===== PROVIDED RECORDS

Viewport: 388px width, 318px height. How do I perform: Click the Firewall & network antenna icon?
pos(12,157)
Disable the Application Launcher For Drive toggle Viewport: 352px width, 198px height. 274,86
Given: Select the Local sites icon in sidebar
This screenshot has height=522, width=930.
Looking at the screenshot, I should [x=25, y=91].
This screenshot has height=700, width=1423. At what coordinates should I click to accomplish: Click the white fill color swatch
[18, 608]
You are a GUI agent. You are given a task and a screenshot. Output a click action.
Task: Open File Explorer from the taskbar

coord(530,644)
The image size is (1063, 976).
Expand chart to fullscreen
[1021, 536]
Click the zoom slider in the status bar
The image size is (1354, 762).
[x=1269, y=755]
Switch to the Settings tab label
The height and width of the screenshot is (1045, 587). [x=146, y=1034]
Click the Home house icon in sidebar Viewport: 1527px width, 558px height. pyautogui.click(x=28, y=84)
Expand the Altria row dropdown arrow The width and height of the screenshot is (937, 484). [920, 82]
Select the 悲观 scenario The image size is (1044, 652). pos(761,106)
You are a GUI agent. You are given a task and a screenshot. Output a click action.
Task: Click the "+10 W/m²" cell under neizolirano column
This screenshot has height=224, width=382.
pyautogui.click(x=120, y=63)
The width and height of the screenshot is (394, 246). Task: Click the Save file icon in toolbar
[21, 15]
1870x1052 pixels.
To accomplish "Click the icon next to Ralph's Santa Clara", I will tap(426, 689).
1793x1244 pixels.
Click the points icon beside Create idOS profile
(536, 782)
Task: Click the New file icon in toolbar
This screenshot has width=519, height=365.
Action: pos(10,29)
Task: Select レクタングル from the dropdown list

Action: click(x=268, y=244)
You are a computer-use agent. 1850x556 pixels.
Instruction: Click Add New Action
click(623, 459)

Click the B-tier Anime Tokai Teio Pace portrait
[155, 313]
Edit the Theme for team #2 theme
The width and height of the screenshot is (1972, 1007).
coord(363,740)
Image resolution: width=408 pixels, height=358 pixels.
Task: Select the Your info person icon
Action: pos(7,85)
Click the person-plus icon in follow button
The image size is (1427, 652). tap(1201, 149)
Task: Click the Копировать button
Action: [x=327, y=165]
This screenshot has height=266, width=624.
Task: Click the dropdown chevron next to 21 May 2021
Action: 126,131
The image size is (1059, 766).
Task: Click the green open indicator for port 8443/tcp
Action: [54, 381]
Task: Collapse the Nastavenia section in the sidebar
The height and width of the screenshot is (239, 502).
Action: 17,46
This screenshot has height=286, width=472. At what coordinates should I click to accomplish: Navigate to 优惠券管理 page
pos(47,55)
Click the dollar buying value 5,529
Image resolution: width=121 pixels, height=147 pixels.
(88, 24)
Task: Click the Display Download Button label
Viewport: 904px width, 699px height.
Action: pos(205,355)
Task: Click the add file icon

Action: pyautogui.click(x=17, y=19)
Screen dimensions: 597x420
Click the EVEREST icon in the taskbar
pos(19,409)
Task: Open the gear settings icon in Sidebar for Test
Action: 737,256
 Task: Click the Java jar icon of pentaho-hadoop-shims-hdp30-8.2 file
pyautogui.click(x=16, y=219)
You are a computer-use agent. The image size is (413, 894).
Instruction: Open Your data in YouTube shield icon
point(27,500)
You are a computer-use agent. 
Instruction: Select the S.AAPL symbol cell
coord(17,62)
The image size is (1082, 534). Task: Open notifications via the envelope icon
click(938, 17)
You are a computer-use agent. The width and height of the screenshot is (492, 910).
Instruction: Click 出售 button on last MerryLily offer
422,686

==========

WORK TO BE COMPLETED – Write out every one of the records above again, line for line, with nothing changed.

RESPONSE –
Viewport: 388px width, 318px height. How do I perform: Click the Firewall & network antenna icon?
pos(12,157)
Disable the Application Launcher For Drive toggle Viewport: 352px width, 198px height. 274,86
Given: Select the Local sites icon in sidebar
This screenshot has height=522, width=930.
Looking at the screenshot, I should [x=25, y=91].
This screenshot has height=700, width=1423. At what coordinates should I click to accomplish: Click the white fill color swatch
[18, 608]
You are a GUI agent. You are given a task and a screenshot. Output a click action.
Task: Open File Explorer from the taskbar

coord(530,644)
The image size is (1063, 976).
Expand chart to fullscreen
[1021, 536]
Click the zoom slider in the status bar
The image size is (1354, 762).
[x=1269, y=755]
Switch to the Settings tab label
The height and width of the screenshot is (1045, 587). [x=146, y=1034]
Click the Home house icon in sidebar Viewport: 1527px width, 558px height. pyautogui.click(x=28, y=84)
Expand the Altria row dropdown arrow The width and height of the screenshot is (937, 484). [920, 82]
Select the 悲观 scenario The image size is (1044, 652). pos(761,106)
You are a GUI agent. You are given a task and a screenshot. Output a click action.
Task: Click the "+10 W/m²" cell under neizolirano column
This screenshot has height=224, width=382.
pyautogui.click(x=120, y=63)
The width and height of the screenshot is (394, 246). Task: Click the Save file icon in toolbar
[21, 15]
1870x1052 pixels.
To accomplish "Click the icon next to Ralph's Santa Clara", I will tap(426, 689).
1793x1244 pixels.
Click the points icon beside Create idOS profile
(536, 782)
Task: Click the New file icon in toolbar
This screenshot has width=519, height=365.
Action: pos(10,29)
Task: Select レクタングル from the dropdown list

Action: click(x=268, y=244)
You are a computer-use agent. 1850x556 pixels.
Instruction: Click Add New Action
click(623, 459)

Click the B-tier Anime Tokai Teio Pace portrait
[155, 313]
Edit the Theme for team #2 theme
The width and height of the screenshot is (1972, 1007).
coord(363,740)
Image resolution: width=408 pixels, height=358 pixels.
Task: Select the Your info person icon
Action: pos(7,85)
Click the person-plus icon in follow button
The image size is (1427, 652). tap(1201, 149)
Task: Click the Копировать button
Action: [x=327, y=165]
This screenshot has height=266, width=624.
Task: Click the dropdown chevron next to 21 May 2021
Action: 126,131
The image size is (1059, 766).
Task: Click the green open indicator for port 8443/tcp
Action: [54, 381]
Task: Collapse the Nastavenia section in the sidebar
The height and width of the screenshot is (239, 502).
Action: 17,46
This screenshot has height=286, width=472. At what coordinates should I click to accomplish: Navigate to 优惠券管理 page
pos(47,55)
Click the dollar buying value 5,529
Image resolution: width=121 pixels, height=147 pixels.
(88, 24)
Task: Click the Display Download Button label
Viewport: 904px width, 699px height.
Action: pos(205,355)
Task: Click the add file icon

Action: pyautogui.click(x=17, y=19)
Screen dimensions: 597x420
Click the EVEREST icon in the taskbar
pos(19,409)
Task: Open the gear settings icon in Sidebar for Test
Action: 737,256
 Task: Click the Java jar icon of pentaho-hadoop-shims-hdp30-8.2 file
pyautogui.click(x=16, y=219)
You are a computer-use agent. The image size is (413, 894).
Instruction: Open Your data in YouTube shield icon
point(27,500)
You are a computer-use agent. 
Instruction: Select the S.AAPL symbol cell
coord(17,62)
The image size is (1082, 534). Task: Open notifications via the envelope icon
click(938, 17)
You are a computer-use agent. The width and height of the screenshot is (492, 910).
Instruction: Click 出售 button on last MerryLily offer
422,686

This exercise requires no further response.